What would the nurse do to assess a patient's risk for embolus when removing a venous access device? A. Inspect the site for redness. B. Visualize the tip of the IV device. C. Palpate the site for possible edema. D. Ask the patient to rate any pain at the site

Answer: Visualize the tip of the IV device. Rational: Damage to the tip of the device, resulting in a portion of the device remaining in the vessel, may cause an embolus to form. Inspecting the site for redness would identify phlebitis or infection, but doing so would not help assess the patient's risk for embolus. Palpating the site for possible edema would identify infiltration, but doing so would not help assess the patient's risk for embolus.

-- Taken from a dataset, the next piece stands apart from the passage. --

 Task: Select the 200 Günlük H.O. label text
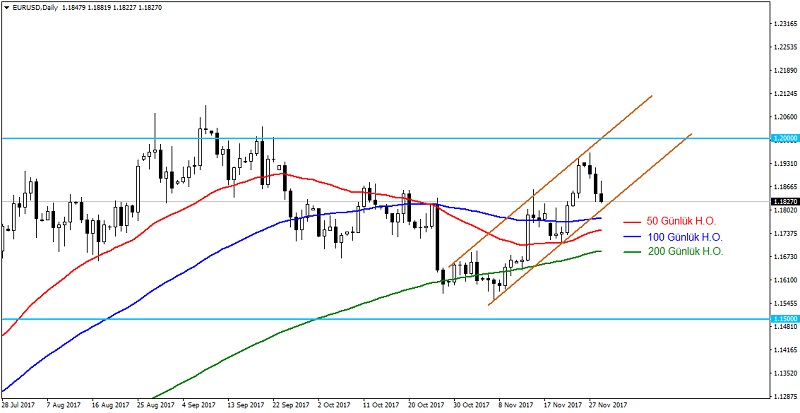coord(686,251)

Asking the patient to rate his or her pain would not help assess the patient's risk for embolus.

After drawing blood from a patient's central venous access device (CVAD), what would the nurse do to ensure that the device resumes proper functioning? A. Discard the initial 5 mL of aspirated blood. B. Apply an antiseptic to the injection cap. C. Wear clean treatment gloves during the procedure. D. Flush the catheter with preservative-free 0.9% sodium chloride, per agency policy.

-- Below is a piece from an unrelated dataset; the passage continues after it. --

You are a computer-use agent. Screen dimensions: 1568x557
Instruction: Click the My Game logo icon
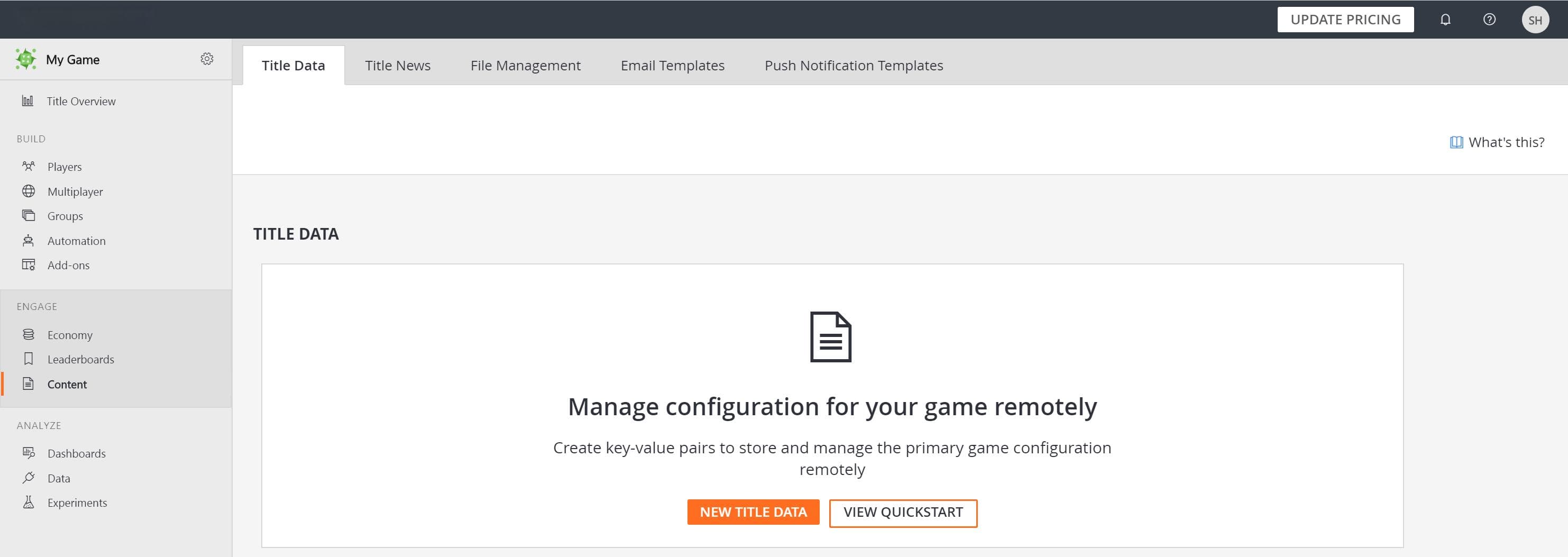(x=26, y=59)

Answer: lush the catheter with preservative-free 0.9% sodium chloride, per agency policy. Rational: Flushing the catheter with preservative-free 0.9% sodium chloride minimizes the risk of clot formation at the catheter tip and ensures continued proper functioning of the device. Discarding the initial 5 mL of aspirated blood would have no effect on the function of the device. Applying an antiseptic to the injection cap would have no effect on the function of the device. Wearing clean treatment gloves would have no effect on the function of the device.

Which instruction might the nurse give to nursing assistive personnel (NAP) regarding the care of a patient with an intravenous access device? A. "Assess the IV site frequently for signs of inflammation." B. "Be sure not to obscure the insertion site with the dressing." C. "Let me know when you notice that the IV bag contains less than 100 milliliters." D. "Explain the symptoms of infection to the patient."

Answer:"Let me know when you notice that the IV bag contains less than 100 milliliters." Rational: The task of reporting when the level of fluid in the IV bag is low may be delegated to NAP. Assessment skills may not be delegated to NAP. The skill of IV dressing application may not be delegated to NAP. Patient education may not be delegated to NAP.